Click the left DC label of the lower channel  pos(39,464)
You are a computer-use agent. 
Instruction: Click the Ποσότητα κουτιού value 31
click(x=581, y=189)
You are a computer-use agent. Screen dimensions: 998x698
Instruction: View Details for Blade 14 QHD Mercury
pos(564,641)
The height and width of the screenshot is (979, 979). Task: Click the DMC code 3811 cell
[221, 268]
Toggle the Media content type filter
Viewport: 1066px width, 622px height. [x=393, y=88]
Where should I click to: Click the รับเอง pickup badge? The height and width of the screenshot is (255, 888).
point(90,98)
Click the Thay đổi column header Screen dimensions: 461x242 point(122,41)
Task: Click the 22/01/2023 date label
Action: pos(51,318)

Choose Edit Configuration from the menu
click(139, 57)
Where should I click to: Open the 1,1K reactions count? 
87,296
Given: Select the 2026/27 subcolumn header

--------------------------------

Task to complete. The material shown above must be written out again in full, exactly as it reads.

Written reply.
Click the left DC label of the lower channel  pos(39,464)
You are a computer-use agent. 
Instruction: Click the Ποσότητα κουτιού value 31
click(x=581, y=189)
You are a computer-use agent. Screen dimensions: 998x698
Instruction: View Details for Blade 14 QHD Mercury
pos(564,641)
The height and width of the screenshot is (979, 979). Task: Click the DMC code 3811 cell
[221, 268]
Toggle the Media content type filter
Viewport: 1066px width, 622px height. [x=393, y=88]
Where should I click to: Click the รับเอง pickup badge? The height and width of the screenshot is (255, 888).
point(90,98)
Click the Thay đổi column header Screen dimensions: 461x242 point(122,41)
Task: Click the 22/01/2023 date label
Action: pos(51,318)

Choose Edit Configuration from the menu
click(139, 57)
Where should I click to: Open the 1,1K reactions count? 
87,296
Given: Select the 2026/27 subcolumn header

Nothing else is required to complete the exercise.